**Task brief**
Starting at the line that holds "The image size is (1536, 720)." and stopping at the line that holds "Given: Select the 52.0 class version value", restate the records below word for word, with both of those lines included.

Records drawn from a dataset
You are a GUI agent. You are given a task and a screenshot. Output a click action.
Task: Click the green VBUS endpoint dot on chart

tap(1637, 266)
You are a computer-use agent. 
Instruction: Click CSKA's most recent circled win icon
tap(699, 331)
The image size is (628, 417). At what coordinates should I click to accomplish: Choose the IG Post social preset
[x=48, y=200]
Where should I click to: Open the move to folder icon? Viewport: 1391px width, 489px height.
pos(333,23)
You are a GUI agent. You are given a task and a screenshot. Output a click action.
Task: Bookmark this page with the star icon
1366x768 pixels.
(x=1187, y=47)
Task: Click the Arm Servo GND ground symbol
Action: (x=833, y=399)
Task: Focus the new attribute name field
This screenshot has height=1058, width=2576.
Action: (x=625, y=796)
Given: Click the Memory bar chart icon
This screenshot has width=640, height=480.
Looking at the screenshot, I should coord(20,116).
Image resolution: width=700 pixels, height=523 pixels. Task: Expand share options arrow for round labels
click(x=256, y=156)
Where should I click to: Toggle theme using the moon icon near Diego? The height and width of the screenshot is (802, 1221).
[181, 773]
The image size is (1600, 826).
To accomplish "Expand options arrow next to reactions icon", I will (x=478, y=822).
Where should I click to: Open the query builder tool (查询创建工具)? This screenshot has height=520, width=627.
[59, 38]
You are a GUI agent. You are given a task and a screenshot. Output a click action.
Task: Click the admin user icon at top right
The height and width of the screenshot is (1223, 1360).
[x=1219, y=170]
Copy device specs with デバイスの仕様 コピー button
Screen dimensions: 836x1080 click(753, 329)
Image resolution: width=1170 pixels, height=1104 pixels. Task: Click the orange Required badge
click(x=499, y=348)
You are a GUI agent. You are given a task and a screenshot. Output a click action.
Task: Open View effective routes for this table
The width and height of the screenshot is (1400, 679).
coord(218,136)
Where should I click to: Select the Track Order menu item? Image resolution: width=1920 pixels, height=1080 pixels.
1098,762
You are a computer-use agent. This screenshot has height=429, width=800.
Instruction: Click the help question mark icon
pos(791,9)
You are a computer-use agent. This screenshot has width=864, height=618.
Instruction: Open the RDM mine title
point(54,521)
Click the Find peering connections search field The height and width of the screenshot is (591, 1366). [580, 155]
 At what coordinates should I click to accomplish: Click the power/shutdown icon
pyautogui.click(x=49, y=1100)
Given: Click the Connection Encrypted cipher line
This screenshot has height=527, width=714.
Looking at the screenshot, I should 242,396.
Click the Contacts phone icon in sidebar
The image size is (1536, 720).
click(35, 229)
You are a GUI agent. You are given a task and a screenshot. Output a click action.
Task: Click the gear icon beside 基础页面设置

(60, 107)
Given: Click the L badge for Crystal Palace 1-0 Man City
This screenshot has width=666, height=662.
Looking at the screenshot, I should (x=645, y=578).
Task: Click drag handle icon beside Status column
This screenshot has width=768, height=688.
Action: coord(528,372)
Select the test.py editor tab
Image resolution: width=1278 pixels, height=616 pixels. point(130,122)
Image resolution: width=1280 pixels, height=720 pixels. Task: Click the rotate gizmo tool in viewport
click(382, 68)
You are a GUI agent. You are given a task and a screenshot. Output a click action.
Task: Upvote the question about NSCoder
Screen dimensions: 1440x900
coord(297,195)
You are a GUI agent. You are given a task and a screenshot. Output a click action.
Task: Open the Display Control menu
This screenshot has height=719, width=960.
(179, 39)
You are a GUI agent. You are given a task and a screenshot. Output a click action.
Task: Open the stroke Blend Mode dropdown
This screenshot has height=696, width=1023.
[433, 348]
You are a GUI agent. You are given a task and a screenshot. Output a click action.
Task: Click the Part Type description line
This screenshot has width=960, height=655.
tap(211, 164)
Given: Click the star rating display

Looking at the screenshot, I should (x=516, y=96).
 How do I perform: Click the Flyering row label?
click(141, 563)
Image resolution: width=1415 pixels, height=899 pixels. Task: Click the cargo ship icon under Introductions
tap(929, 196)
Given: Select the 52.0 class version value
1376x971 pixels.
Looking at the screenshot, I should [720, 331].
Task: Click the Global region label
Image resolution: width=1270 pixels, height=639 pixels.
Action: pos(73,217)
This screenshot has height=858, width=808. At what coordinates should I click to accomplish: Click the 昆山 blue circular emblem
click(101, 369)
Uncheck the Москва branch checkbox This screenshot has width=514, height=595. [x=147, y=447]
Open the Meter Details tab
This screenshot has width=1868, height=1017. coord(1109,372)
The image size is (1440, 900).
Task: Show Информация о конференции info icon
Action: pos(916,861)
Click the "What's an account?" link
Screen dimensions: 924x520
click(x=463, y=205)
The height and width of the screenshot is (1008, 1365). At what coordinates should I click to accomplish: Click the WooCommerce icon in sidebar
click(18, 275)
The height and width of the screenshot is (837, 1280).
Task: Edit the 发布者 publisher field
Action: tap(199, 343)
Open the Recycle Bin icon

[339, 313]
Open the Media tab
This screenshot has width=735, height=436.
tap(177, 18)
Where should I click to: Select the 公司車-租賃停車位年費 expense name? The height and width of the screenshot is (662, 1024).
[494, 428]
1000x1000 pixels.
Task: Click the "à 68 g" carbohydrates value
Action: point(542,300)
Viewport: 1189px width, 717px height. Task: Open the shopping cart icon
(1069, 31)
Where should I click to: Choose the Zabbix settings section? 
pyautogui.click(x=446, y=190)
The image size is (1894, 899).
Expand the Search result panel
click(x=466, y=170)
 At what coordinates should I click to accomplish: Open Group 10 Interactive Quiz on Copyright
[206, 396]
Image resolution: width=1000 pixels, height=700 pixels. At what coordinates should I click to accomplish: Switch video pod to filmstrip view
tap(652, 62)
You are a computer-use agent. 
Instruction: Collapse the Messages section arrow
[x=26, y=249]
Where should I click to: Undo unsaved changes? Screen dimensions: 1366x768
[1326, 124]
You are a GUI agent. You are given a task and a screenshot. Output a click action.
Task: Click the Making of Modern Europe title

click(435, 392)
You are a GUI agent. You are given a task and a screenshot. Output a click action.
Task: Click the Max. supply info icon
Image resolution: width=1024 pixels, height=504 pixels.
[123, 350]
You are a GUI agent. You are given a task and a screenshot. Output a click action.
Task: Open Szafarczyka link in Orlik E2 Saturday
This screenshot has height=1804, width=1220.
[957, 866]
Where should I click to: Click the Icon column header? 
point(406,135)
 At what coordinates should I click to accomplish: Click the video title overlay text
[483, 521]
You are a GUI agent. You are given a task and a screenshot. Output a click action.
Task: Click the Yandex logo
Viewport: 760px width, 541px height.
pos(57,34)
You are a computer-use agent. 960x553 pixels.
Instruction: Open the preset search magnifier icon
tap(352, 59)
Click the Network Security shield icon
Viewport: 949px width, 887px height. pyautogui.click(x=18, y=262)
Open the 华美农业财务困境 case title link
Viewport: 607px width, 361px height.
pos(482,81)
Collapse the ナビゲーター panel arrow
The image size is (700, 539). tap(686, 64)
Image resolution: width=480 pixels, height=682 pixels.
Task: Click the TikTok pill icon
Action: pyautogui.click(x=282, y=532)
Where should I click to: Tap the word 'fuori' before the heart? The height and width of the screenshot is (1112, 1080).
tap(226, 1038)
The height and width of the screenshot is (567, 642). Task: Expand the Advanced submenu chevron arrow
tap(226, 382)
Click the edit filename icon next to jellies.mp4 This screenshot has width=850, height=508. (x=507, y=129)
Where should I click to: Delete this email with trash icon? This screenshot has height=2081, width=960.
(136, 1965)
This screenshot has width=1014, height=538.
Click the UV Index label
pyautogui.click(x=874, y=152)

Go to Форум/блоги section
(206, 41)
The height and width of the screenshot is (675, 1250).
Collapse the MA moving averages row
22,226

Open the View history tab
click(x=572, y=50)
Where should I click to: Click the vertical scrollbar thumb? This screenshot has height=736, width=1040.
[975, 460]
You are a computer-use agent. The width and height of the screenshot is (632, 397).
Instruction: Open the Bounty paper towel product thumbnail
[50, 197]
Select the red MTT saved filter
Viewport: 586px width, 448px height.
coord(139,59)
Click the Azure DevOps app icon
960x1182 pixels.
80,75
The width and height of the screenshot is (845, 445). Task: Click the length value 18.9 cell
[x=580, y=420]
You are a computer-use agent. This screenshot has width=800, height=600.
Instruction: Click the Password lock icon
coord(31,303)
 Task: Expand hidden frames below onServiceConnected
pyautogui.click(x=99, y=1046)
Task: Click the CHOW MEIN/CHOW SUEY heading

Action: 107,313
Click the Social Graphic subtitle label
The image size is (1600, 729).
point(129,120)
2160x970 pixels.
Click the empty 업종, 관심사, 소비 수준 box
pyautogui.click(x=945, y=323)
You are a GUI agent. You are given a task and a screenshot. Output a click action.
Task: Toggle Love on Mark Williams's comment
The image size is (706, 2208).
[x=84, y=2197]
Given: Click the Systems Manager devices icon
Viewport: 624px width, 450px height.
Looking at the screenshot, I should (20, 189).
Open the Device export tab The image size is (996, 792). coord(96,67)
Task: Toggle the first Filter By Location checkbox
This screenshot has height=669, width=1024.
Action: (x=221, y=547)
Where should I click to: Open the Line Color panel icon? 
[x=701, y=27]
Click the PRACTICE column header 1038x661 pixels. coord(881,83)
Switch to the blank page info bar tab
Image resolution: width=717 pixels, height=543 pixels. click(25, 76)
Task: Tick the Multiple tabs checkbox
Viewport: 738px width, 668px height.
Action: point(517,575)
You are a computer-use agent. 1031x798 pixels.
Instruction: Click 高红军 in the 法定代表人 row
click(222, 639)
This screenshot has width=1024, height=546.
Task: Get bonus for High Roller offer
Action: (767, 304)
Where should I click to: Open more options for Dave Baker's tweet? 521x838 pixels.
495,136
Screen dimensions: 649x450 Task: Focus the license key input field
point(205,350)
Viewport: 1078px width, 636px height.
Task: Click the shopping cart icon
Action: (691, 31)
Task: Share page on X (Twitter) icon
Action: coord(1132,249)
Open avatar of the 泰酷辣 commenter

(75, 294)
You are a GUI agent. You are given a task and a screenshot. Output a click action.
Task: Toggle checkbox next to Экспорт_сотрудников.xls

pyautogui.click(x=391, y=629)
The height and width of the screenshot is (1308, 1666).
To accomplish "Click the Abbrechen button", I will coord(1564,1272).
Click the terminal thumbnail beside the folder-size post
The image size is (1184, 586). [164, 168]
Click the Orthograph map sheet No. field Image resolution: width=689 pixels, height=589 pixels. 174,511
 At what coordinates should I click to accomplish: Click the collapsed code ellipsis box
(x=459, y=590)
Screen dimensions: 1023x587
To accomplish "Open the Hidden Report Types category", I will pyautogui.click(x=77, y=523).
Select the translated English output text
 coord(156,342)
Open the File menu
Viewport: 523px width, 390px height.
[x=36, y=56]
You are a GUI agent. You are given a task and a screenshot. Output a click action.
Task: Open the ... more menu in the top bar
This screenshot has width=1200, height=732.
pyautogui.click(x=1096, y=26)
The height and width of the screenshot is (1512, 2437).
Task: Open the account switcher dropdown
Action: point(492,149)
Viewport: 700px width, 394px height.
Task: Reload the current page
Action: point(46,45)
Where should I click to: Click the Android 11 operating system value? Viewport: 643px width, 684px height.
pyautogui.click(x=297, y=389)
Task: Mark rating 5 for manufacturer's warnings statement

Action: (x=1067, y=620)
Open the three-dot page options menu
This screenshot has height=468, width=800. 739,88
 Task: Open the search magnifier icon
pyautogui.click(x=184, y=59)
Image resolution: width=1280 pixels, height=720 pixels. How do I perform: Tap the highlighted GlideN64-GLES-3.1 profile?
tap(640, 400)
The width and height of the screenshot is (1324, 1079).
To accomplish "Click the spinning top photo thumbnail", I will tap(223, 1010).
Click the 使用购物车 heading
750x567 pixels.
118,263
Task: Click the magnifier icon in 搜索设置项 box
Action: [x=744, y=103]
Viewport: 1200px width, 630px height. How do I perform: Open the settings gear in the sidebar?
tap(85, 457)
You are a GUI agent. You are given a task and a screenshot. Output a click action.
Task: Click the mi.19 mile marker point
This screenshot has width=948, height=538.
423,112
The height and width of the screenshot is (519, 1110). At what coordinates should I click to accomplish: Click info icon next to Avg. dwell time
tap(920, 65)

**Solution**
The image size is (1536, 720).
click(35, 229)
You are a GUI agent. You are given a task and a screenshot. Output a click action.
Task: Click the gear icon beside 基础页面设置

(60, 107)
Given: Click the L badge for Crystal Palace 1-0 Man City
This screenshot has width=666, height=662.
Looking at the screenshot, I should (x=645, y=578).
Task: Click drag handle icon beside Status column
This screenshot has width=768, height=688.
Action: coord(528,372)
Select the test.py editor tab
Image resolution: width=1278 pixels, height=616 pixels. point(130,122)
Image resolution: width=1280 pixels, height=720 pixels. Task: Click the rotate gizmo tool in viewport
click(382, 68)
You are a GUI agent. You are given a task and a screenshot. Output a click action.
Task: Upvote the question about NSCoder
Screen dimensions: 1440x900
coord(297,195)
You are a GUI agent. You are given a task and a screenshot. Output a click action.
Task: Open the Display Control menu
This screenshot has height=719, width=960.
(179, 39)
You are a GUI agent. You are given a task and a screenshot. Output a click action.
Task: Open the stroke Blend Mode dropdown
This screenshot has height=696, width=1023.
[433, 348]
You are a GUI agent. You are given a task and a screenshot. Output a click action.
Task: Click the Part Type description line
This screenshot has width=960, height=655.
tap(211, 164)
Given: Click the star rating display

Looking at the screenshot, I should (x=516, y=96).
 How do I perform: Click the Flyering row label?
click(141, 563)
Image resolution: width=1415 pixels, height=899 pixels. Task: Click the cargo ship icon under Introductions
tap(929, 196)
Given: Select the 52.0 class version value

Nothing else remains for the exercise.